Le storie antiche del mare, tra pragmatismo del lavoro e tensione al sacro, rivivono in Diario di tonnara di Giovanni Zoppeddu, in Selezione Ufficiale alla Festa di Roma. Un documentario, prodotto e distribuito da Luce Cinecittà, che prende ispirazione dall’omonimo libro di Ninni Ravazza che ripercorre i vent’anni, a partire dal 1984, in cui è stato il sommozzatore della tonnara siciliana di Bonagia, una delle più produttive e rinomate del Mediterraneo, che oggi vive solo nei ricordi degli anziani tonnaroti. Una comunità sviluppata sul mare e che dal mare ha mutuato leggende e riti magici, divisa tra fatica del vivere e propensione alla sacralità che deriva da un contatto stretto con la natura, fonte della propria sussistenza. Un mondo ancorato alla tradizione che fatica ad essere ricordato, fatto di valori primordiali, di ritualità e di storie tramandate di generazione in generazione. Un affresco di vita fatto di esaltazioni e sconfitte, speranze e delusioni che hanno scandito l’esistenza quotidiana dei pescatori del tonno, Diario di Tonnara catapulta lo spettatore all’interno di un mondo ricco di fascino che sembra essere destinato al cantuccio della tradizione.

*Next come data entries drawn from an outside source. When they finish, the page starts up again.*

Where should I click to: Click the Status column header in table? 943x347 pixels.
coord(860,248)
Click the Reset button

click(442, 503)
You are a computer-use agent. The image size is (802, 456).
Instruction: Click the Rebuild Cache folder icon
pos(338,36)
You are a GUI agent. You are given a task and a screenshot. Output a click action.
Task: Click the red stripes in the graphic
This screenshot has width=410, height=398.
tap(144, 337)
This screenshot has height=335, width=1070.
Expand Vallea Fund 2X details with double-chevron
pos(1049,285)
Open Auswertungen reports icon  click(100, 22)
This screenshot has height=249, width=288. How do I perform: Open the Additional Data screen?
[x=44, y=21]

Rais, tonnare e tonnaroti sono il centro da cui si dipanano i racconti di un tempo passato che, grazie al potere del cinema, riemerge dall’oblio e che attraverso superbe immagini di repertorio dell’Archivio Luce realizzate da maestri come De Seta, Quilici, Alliata, racconta anche un pezzo profondo di storia del nostro cinema.

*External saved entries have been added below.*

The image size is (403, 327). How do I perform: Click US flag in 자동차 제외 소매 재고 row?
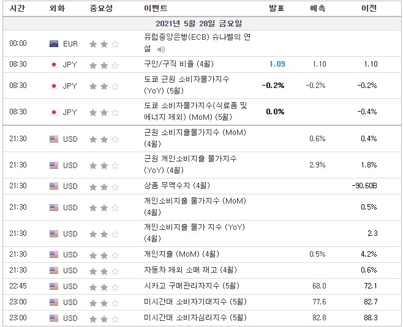(54, 270)
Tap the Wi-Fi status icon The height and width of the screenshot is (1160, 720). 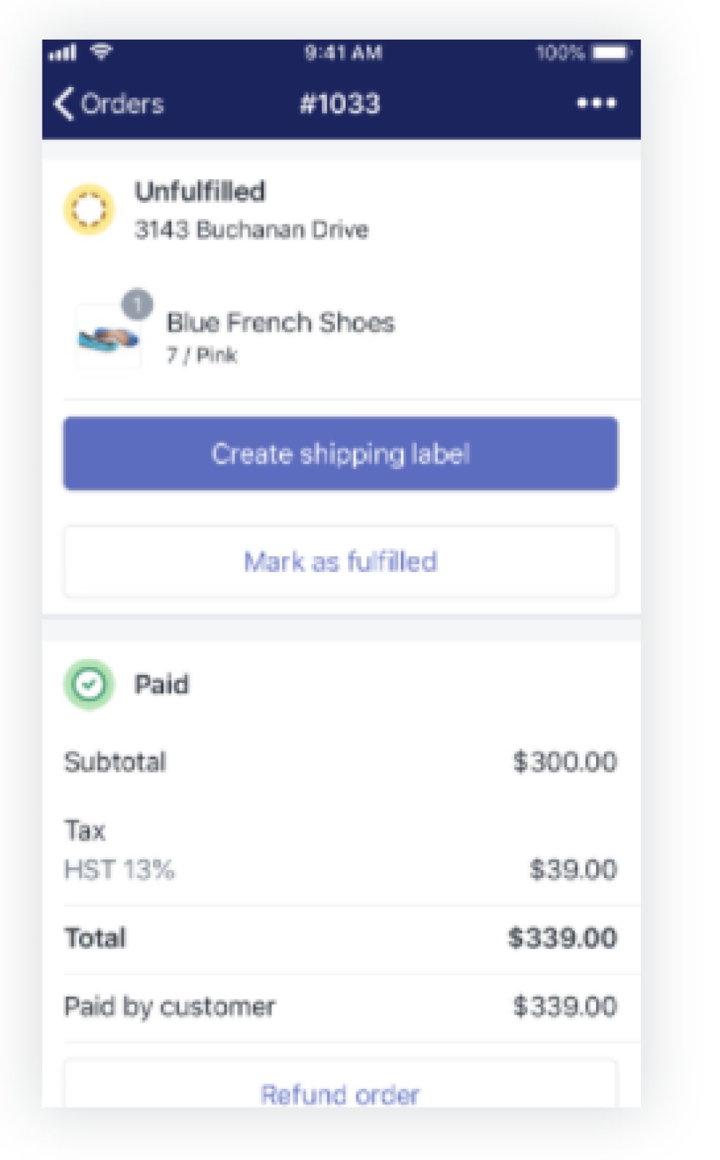pos(101,52)
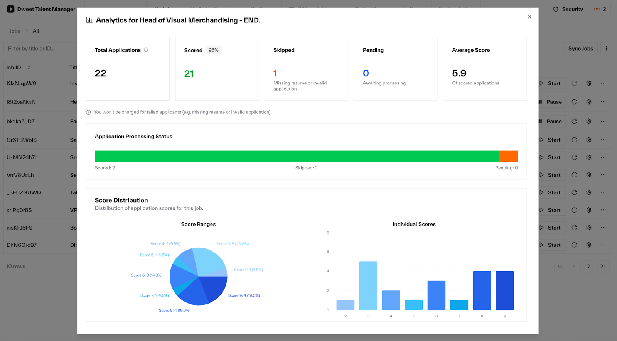Pause processing for job bkdka5_DZ
Screen dimensions: 617x341
click(x=551, y=121)

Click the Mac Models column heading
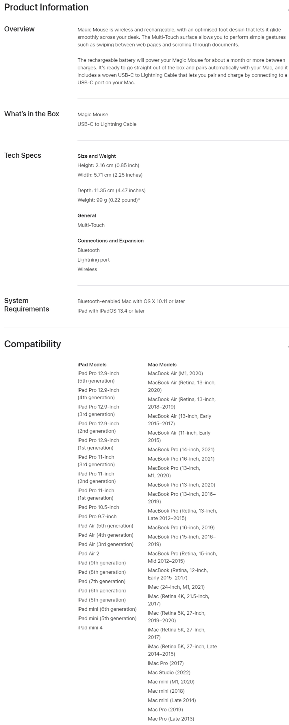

Da dove viene l’idea di raccontare il mondo della tonnara e le sue storie legate della Sicilia del mare?
La componente del mare, per me che sono sardo, è da sempre qualcosa di fondamentale. Anni fa, facendo un programma itinerante per la Rai, mi sono trovato a Bonagia, un borgo decadente, pieno di barconi trasandati e un po’ arrugginiti. Mi sono chiesto cosa fosse, si vedeva che era stato qualcosa di importante. Ho iniziato così le mie ricerche che mi hanno portato al libro di Ninni Ravazza che ripercorre i venti anni in cui è stato il sommozzatore della tonnara. Nel suo racconto ho trovato storie di personaggi semplici, che per le persone del borgo però diventavano mitici.

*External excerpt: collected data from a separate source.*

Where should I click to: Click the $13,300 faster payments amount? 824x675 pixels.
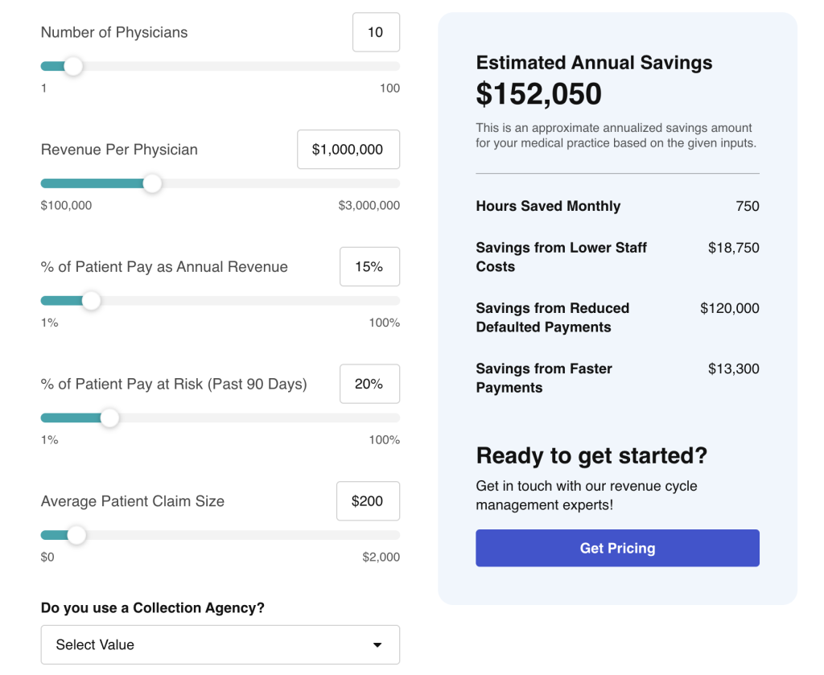(x=733, y=368)
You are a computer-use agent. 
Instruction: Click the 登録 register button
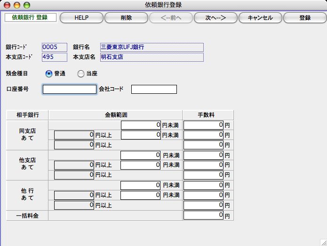tap(304, 18)
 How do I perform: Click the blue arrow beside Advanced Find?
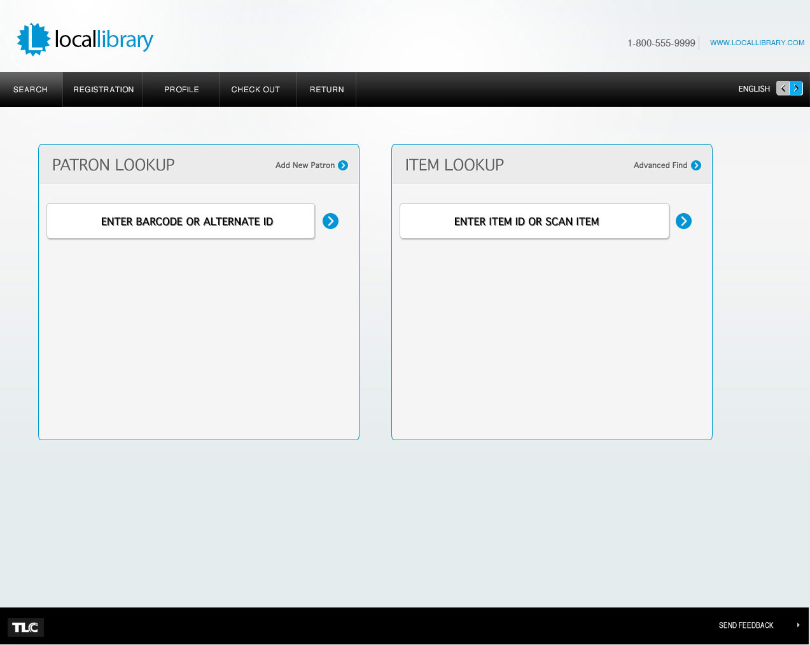pyautogui.click(x=696, y=165)
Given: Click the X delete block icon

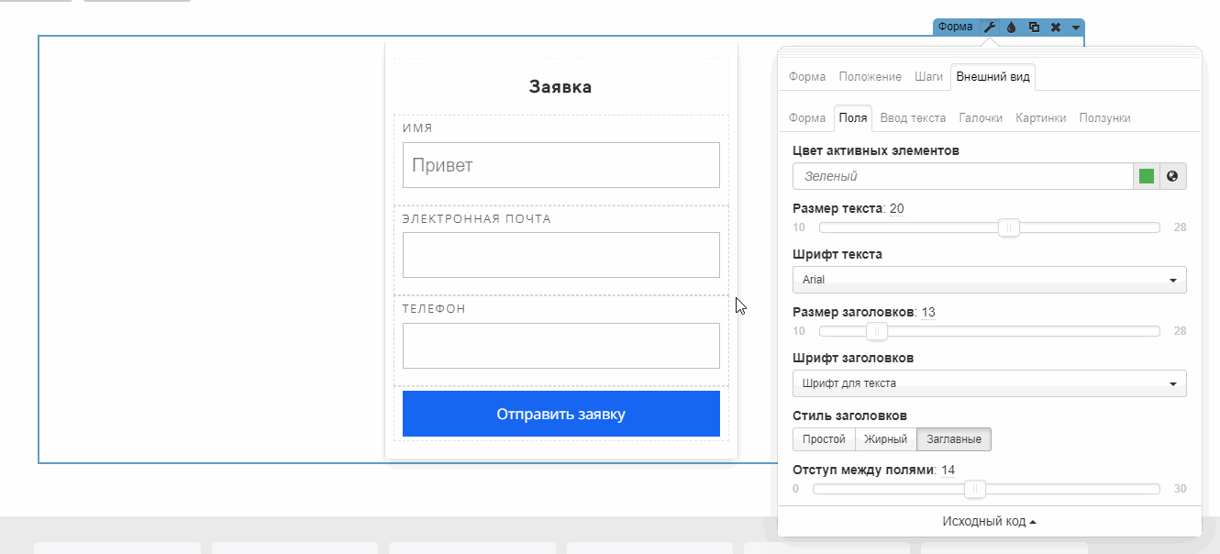Looking at the screenshot, I should tap(1056, 28).
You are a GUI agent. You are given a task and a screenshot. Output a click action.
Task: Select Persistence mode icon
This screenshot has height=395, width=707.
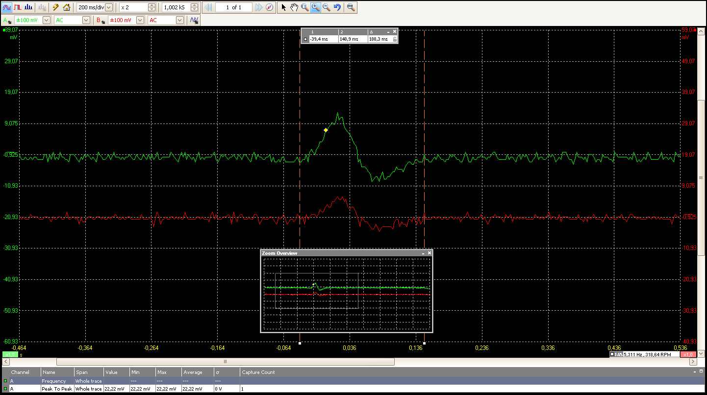point(18,7)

La vita dei pescatori di tonni è un universo peculiare, in cui concretezza e la fatica fisica abbracciano contemporaneamente rituali sacri e magia.
Il pescatore di tonnara è diverso dal pescatore normale, che butta le reti e, volendo, le può spostare. Il pescatore di tonnara costruisce una struttura fissa molto complessa, ed aspetta che il pesce arrivi. In questo senso i pescatori di tonno sono più vicini ai riti della natura, sono i contadini del mare. Se il tonno arriva è un bene, altrimenti è un problema, e attorno a questo si crea un sistema di sacralità e di rituali magici che servono a ingraziare la fortuna.
Che cosa rappresentano le ultime tonnare che ancora oggi resistono e praticano questa antica tipologia di pesca, nonostante l’avvento della pesca industriale?
Rappresentano un lumicino, uno scontro con la società moderna. Da un certo punto in poi c’è stato una sorta di blackout antropologico, ci sono cose che non esistono più e di cui quasi ci vergogniamo, come le facce scavate dal lavoro, la fatica. Loro continuano e portano avanti una tradizione scomparsa, la cosa sorprendente è che ci sono anche ragazzi molto giovani che lo fanno. Vivono con i ritmi della natura e sono un qualcosa che riporta, almeno in parte, a quel tempo.
Cos’è la “raisìa” di cui si parla nel documentario?
Un termine andato in disuso per raccontare tutta l’arte e la maestria del rais, che è sia capacità tecnica che personale. Non tutti i pescatori diventano rais, persone che riescono a comandare senza essere autoritari, riuscendosi a farsi amare dalle persone che hanno intorno, a farsi seguire anche in situazioni pericolose. Come il rais di Carloforte, che riesce ad essere duro ma anche a far divertire i pescatori al momento delle fatiche.
La tonnara è un antico metodo di pesca forse crudele ma certamente ecosostenibile, attende e seleziona la preda a differenza della pesca industriale. Un cambiamento che fa riflettere sul rapporto tra uomo moderno e natura, caratterizzato da un dominio incondizionato.
Con il metodo della tonnara non prendi tutti i tipi di tonni, non è una caccia al tonno. È la preda che arriva, possono esserci stagioni da duecento tonni o da cento, dipende dalla natura, con cui c’è un rapporto importante. Anche quello che a noi oggi sembra uno spettacolo raccapricciante, la mattanza, era in realtà un processo naturale, la sopravvivenza di una specie che si alimenta di un’altra e lo fa in maniera sostenibile, prendendo dal mare solo il necessario per il suo sostentamento.
Una perdita di radici che riflette anche una, tutta moderna, inconsapevolezza della filiera alimentare.
Io lo chiamo processo di geometrizzazione del cibo, che troviamo ormai in scatoletta al supermercato, sempre disponibile, a cui abbiamo libero accesso senza doverci chiedere da dove provenga. L’industrializzazione ha fatto sì che ci allontanassimo da quella che è la ricerca del cibo reale, qualcosa che per le comunità di pescatori di tonno era ben chiaro.
Nel documentario straordinarie le immagini dell’Archivio Luce realizzate da maestri del cinema come De Seta, Quilici, Alliata. Come si è rapportato a questo prezioso materiale di repertorio?
Inizialmente avevo paura di andare a scomodare mostri sacri come De Seta o Quilici. Insieme al montatore, poi, abbiamo scelto di utilizzare i materiali di repertorio nei momenti in cui il racconto diventa onirico o mitologico. Quelle immagini riescono a far crescere il livello del racconto in maniera esponenziale, lasciano sospesi ad aspettare per cercare di capire il momento. Uno sguardo cinematografico diverso, uno slancio che viene anche dal contrasto con le immagini moderne che, volutamente, non abbiamo voluto avvicinare nello stile nemmeno in post-produzione.
Nel dare testimonianza di un mondo millenario che sta scomparendo, c’è il valore anche pedagogico di questo film.
Penso che sia un documentario che andrebbe fatto vedere ai giovani, si parla di un mondo quasi scomparso, di cui fra un po’ non ci sarà più traccia. C’è poi anche un pezzo profondo della storia del nostro cinema che è importante recuperare, per far in modo che non venga messo da parte. Un tempo e un cinema che a volte possiamo sentire perduti, ma che devono rimanere accanto a noi.